The RNA-binding protein Roquin plays a central role in the regulation of the immune system. Among other things, it orchestrates the activation and differentiation of T cells, and prevents immune responses from overshooting. Consequently, loss of Roquin is associated with autoimmune and auto-inflammatory disorders. Detailed knowledge of Roquin's functions is therefore vital for a full understanding of the pathogenesis of these conditions. LMU immunologist Vigo Heissmeyer and his research group have used a genetic method to selectively inactivate Roquin in a specific subset of T cells. This strategy enabled them to uncover a complex mode of action of Roquin within different subsets of T cells and during different immune responses. Their findings appear in the journal Immunity.

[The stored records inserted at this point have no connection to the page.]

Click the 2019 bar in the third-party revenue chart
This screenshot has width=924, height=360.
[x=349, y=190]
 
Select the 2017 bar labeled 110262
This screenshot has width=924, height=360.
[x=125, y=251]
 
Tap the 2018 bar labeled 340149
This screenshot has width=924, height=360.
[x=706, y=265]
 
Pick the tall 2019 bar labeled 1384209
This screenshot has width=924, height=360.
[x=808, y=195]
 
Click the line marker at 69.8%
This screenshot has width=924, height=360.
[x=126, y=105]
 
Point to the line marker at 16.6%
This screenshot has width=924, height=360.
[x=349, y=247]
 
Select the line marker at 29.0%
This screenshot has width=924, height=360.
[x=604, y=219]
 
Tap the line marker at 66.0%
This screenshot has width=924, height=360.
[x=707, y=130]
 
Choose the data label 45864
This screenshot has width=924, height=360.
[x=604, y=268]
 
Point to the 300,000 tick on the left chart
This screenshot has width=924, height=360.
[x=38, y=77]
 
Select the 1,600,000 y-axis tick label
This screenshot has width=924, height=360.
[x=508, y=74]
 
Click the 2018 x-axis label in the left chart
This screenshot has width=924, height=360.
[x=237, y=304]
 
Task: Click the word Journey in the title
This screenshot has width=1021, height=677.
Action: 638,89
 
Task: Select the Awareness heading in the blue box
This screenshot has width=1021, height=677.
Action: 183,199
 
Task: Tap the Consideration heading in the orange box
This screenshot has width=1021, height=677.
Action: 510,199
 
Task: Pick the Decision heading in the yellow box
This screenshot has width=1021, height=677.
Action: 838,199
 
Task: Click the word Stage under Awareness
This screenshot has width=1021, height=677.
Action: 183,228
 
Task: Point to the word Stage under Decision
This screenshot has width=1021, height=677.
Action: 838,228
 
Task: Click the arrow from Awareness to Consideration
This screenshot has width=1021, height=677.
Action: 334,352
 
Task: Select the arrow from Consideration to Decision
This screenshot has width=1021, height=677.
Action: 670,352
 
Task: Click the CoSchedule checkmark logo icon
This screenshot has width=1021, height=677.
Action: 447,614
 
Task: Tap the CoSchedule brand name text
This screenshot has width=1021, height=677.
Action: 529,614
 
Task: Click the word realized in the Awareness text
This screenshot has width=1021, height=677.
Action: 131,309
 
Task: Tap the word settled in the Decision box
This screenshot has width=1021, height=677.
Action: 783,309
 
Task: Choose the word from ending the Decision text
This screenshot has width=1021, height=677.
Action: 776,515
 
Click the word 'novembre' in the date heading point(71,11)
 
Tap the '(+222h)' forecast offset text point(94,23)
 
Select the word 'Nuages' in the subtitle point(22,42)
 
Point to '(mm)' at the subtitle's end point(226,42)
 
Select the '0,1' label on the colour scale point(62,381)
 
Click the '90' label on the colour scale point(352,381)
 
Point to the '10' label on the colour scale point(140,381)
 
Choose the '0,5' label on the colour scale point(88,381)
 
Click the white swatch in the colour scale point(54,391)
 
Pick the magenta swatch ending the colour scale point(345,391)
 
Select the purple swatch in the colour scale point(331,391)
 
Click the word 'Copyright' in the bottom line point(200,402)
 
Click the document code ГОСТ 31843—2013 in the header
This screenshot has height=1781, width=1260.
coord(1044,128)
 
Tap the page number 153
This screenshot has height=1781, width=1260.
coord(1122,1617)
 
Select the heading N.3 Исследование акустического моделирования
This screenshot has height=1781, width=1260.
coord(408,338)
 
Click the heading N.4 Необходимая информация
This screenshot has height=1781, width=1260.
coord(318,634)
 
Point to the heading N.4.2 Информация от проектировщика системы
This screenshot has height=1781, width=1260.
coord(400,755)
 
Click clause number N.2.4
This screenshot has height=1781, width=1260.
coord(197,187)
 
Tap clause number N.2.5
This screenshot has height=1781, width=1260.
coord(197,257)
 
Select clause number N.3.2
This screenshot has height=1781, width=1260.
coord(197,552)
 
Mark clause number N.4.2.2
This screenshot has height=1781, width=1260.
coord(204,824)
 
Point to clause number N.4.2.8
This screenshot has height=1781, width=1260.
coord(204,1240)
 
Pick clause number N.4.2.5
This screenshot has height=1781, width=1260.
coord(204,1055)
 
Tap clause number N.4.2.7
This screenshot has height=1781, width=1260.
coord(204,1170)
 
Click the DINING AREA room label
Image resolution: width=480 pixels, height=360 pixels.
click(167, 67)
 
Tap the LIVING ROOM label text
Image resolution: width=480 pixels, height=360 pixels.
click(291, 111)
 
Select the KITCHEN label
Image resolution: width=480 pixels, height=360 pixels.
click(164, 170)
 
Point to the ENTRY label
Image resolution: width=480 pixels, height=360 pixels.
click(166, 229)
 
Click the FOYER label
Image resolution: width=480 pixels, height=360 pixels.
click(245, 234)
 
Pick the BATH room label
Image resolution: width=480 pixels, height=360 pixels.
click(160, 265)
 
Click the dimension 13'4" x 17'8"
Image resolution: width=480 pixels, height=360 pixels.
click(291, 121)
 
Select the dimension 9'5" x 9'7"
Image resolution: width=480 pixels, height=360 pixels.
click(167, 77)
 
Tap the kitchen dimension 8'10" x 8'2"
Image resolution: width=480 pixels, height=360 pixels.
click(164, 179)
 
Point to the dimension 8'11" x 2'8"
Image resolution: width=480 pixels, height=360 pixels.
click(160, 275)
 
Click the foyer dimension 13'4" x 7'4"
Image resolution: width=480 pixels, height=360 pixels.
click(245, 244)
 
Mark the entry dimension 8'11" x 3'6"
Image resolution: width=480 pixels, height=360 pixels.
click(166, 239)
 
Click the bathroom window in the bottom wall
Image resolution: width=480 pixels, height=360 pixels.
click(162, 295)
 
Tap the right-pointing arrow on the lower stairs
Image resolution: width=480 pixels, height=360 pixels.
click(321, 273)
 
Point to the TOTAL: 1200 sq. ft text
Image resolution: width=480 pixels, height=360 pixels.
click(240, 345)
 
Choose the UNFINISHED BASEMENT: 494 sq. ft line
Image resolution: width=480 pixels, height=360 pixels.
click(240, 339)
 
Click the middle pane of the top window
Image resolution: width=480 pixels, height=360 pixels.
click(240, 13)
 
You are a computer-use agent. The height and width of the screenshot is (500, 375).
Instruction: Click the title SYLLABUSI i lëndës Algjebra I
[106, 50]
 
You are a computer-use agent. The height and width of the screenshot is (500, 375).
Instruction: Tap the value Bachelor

In collaboration with researchers at the LMU, the Helmholtz Zentrum München, the University of Basel and the Helmholtz Zentrum in Braunschweig, Heissmeyer's team studied a strain of mice in which the gene for Roquin has been deleted specifically in so-called regulatory T cells (Tregs). "To our surprise, we found that the level of T cell activation in these mice is almost as high as in mice lacking the protein in all types of T cells," Heissmeyer says. "This implies that Roquin function in Tregs is primarily responsible for its effect on T cell activation." The function of Tregs, as their name suggests, is to ensure that immune reactions do not get out of hand. They do this in two complementary ways. First, they inhibit the activation of resting ("naïve") T cells. Secondly, they repress the function of already activated T cells. For example, in the follicles of the lymph nodes, they interfere with the functional interaction of activated follicular T helper cells and B cells, which is required for the production of antibodies by the B cell. In order to perform the latter function, a proportion of Treg cells differentiates into follicular regulatory T cells (Tfr), which migrate into the germinal centers of the lymphoid follicles. In the absence of Roquin, too many Tregs implement this differentiation program resulting in the generation of abnormally large numbers of Tfr cells. "This imbalance may compromise other Treg functions ," Heissmeyer explains. Thus, the fact that so many Tregs are localized to the germinal centers (in the form of differentiated Tfr cells) probably makes it impossible for them to fulfill their normal role in keeping naive T cells in a quiescent state. As a result, larger numbers of the latter are activated and differentiate into T helper cells, which then stimulate other, B cell-independent immune reactions.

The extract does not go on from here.